¿Niñas culpables?

“Cuando pregunté a qué hora regresaríamos a casa porque estaba cansada y quería dormir, mamá me dijo que no volveríamos porque se había separado de papá”.

No sabe exactamente qué fue lo que pasó, solo que su mamá comenzó a estudiar y pasar muchas horas fuera de casa, que una noche hubo una discusión muy fuerte y a los pocos días estaban viviendo con su abuela. Siendo la hija mayor, se sentía responsable de sus hermanos, vivía en tensión y en una tristeza profunda.

“¿Por qué se van a divorciar? ¿qué hice de malo para que dejaran de amarse? A lo mejor cada vez que los interrumpía, que quería estar con ellos, no lo sé, pero sentía que yo era la culpable de su separación”.

Ella tenía solo 8 años, pasó unos cuantos meses sin ver ni compartir con su papá, porque la mamá no lo permitía, pero cuando se logró un pequeño entendimiento, la niña aceptó irse a vivir con él.

Hoy, esa niña tiene 16 años y cuenta su propia historia con una madurez que siento solo la puede dar el crecimiento espiritual. Su edad es adolescencia pura, pero parece que en su mundo pasan mil cosas menos aquello de adolecer, porque lo que más me impactó de su relato fue cuando dijo: “Rezaba todas las noches para que Dios me concediera el milagro, pero no pedía que volvieran a estar juntos, pedía que volvieran a amarse”.

Lo cuenta con tal convicción de haberle pedido a Dios lo correcto, que al ver brillar sus ojos verde-gris, el alma se me estremece.

A medida que la iba escuchando, en mi cabeza pasaba la película de la ausencia de mi papá –de la que ya he contado algunos capítulos en Mujerabilidad– y tuve la tentación de comparar y suspirar “cuántas veces soñé que él llegaría a buscarme de nuevo, pero nunca ocurrió”.

Por supuesto que caí en la tentación y recordé lo absolutamente culpable que me sentí durante años, pero rápidamente también recordé que cada historia es única e irrepetible, con la intención de que obtengamos un aprendizaje relevante para ser mejores seres humanos.

Entonces comprendí que esa mujerabilidad que se está construyendo en ella nace de la certeza respecto a la vital importancia del Amor en nuestras vidas.

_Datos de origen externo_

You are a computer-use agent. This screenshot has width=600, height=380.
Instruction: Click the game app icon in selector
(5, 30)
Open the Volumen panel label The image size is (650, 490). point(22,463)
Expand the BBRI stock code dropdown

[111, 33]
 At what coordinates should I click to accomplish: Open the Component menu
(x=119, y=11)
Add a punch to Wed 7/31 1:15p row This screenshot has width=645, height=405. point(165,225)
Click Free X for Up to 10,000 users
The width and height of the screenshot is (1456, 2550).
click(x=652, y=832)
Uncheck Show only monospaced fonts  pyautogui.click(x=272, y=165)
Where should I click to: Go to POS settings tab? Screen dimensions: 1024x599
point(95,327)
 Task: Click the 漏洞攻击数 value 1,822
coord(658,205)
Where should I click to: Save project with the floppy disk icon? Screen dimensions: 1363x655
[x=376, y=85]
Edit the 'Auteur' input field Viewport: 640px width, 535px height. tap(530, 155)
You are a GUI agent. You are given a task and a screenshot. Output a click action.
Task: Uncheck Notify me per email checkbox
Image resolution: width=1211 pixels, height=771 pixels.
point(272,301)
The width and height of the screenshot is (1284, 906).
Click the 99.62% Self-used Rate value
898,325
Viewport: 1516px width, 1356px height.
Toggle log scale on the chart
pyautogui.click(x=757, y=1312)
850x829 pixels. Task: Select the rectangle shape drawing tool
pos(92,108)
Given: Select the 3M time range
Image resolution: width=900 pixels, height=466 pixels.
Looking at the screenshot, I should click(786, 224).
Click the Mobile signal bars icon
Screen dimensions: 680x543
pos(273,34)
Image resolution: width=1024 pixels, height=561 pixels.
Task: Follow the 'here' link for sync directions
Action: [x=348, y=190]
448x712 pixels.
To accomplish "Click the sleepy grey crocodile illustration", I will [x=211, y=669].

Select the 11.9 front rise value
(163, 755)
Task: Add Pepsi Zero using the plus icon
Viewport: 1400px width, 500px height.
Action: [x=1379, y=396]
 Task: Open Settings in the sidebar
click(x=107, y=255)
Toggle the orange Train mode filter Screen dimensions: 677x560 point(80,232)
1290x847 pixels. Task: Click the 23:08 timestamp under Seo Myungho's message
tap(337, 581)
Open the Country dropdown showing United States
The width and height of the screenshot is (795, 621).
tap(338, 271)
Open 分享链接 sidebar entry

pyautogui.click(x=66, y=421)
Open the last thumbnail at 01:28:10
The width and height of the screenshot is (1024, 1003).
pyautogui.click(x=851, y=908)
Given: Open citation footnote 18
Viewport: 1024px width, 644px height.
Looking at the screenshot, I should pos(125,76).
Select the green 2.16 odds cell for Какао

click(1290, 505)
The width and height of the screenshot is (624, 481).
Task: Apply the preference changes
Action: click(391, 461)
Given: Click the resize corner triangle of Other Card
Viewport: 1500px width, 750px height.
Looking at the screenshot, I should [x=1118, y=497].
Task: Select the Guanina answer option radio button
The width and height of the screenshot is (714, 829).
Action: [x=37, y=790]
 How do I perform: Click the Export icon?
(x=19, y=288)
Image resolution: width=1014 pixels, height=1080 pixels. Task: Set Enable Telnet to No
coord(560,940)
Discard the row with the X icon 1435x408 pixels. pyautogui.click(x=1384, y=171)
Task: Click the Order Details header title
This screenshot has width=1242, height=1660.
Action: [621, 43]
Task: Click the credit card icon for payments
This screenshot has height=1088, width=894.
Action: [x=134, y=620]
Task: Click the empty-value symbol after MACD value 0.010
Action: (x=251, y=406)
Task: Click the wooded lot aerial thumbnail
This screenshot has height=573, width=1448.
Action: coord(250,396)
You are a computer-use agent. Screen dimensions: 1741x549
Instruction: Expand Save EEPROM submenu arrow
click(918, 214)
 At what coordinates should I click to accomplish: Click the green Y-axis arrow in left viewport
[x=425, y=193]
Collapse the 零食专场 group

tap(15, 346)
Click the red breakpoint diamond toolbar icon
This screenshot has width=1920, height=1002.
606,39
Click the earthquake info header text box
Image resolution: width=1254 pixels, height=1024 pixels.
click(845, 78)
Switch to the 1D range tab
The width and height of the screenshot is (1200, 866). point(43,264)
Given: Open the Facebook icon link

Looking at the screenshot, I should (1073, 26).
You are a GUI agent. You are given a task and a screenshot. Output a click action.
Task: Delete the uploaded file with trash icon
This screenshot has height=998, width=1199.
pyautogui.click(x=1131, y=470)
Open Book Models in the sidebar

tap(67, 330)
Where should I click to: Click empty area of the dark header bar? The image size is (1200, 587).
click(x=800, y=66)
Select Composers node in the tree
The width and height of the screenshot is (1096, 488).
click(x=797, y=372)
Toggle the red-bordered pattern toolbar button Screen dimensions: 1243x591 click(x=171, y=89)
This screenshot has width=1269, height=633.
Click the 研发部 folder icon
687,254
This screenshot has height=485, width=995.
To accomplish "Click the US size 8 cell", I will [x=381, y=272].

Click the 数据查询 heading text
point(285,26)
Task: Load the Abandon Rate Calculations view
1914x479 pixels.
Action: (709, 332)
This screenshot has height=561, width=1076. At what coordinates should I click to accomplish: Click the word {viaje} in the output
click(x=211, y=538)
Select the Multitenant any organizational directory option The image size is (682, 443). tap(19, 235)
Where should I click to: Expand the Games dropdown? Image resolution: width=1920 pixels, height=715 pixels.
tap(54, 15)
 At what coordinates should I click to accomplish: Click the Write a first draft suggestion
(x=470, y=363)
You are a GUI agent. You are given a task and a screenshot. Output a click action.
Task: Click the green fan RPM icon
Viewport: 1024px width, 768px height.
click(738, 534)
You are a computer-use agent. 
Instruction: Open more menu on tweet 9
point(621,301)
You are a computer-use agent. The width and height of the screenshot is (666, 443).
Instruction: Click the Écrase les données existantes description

Claro está, hoy comprendo que mi culpa venía de la sensación irracional de no haber sido amada por aquel que debía hacerlo, porque así funciona la mente y la emoción en nuestra infancia.

No pasó tanto tiempo para que Dios le concediera el milagro de la reconciliación de sus padres y ella hoy está consciente de que aquel posible divorcio no hubiera sido por su culpa.

Agradezco que también me concedió el milagro de reconstruir mi autoestima y mi relación hombre-mujer, que me permite escribir sobre el tema sin dolor alguno.

Hoy me siento profundamente feliz de saber que son cada vez más los hombres que están conscientes de la importancia de su rol de padres, de su presencia en la vida de sus hijas y de lo fundamental que es para nosotras un “te amo, papá”.